__Information__.

- - -

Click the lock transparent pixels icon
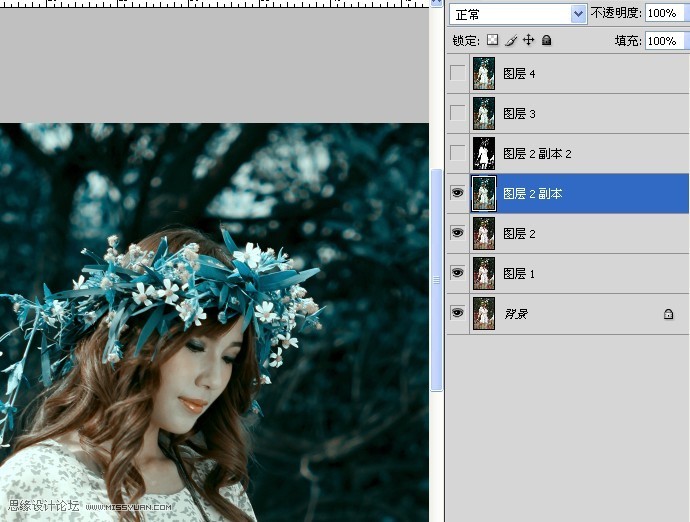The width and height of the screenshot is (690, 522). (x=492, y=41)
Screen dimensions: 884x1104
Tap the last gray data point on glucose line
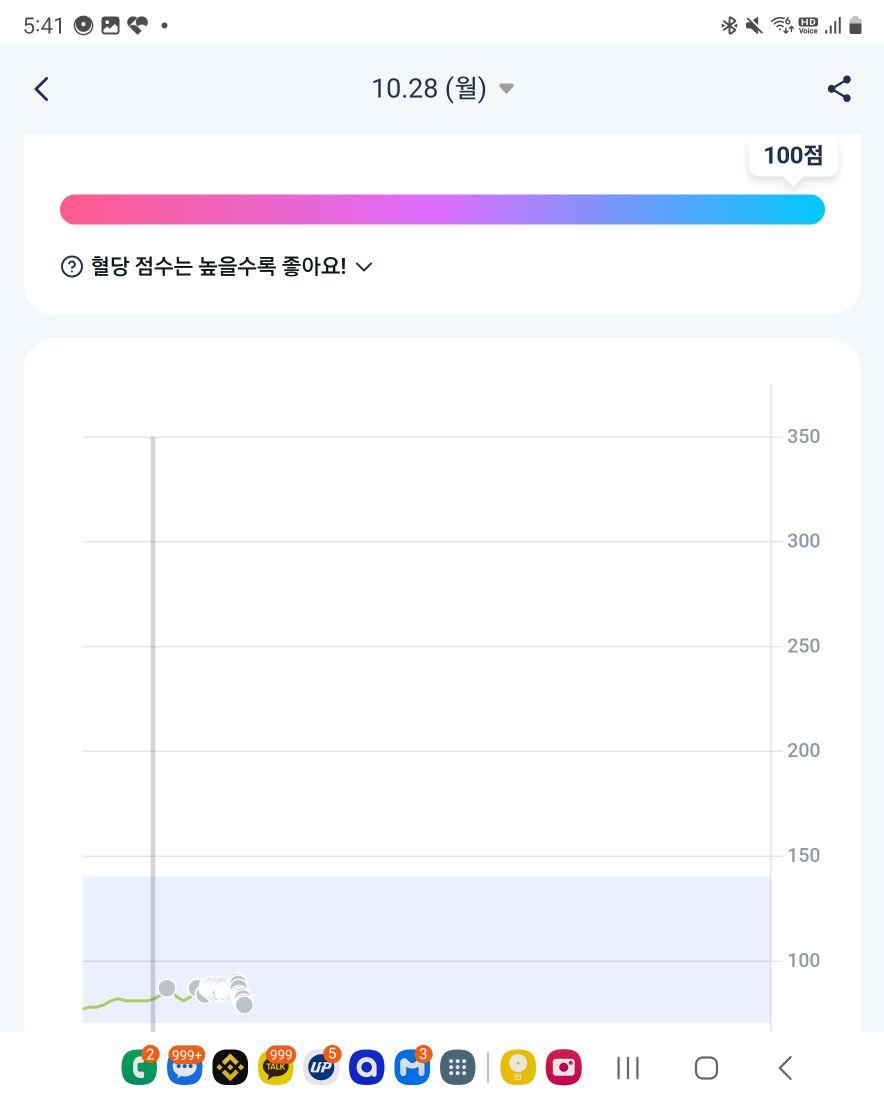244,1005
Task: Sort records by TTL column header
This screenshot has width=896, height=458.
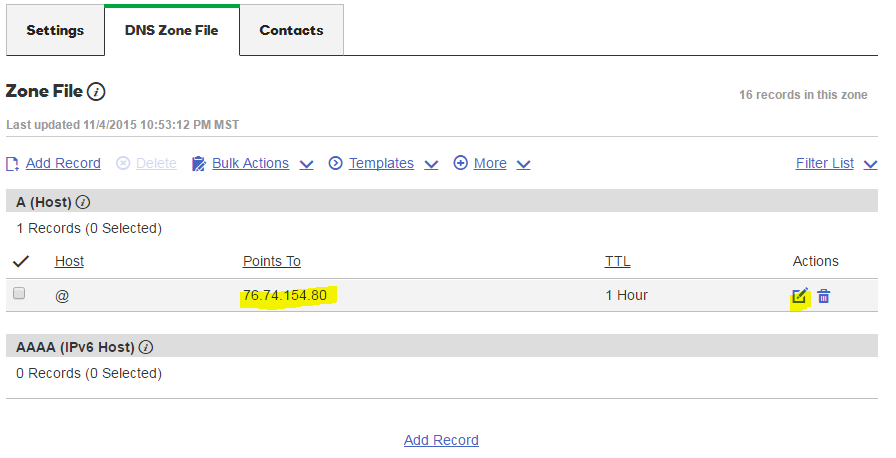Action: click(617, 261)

- - -

__Task instructions__. Where the line containing "Tap the last gray data point on glucose line" appears, begin writing out the lines exactly, and continue through the end of the material above, omitting pictures.

__Task response__.
Tap the last gray data point on glucose line
244,1005
Task: Sort records by TTL column header
This screenshot has width=896, height=458.
Action: click(617, 261)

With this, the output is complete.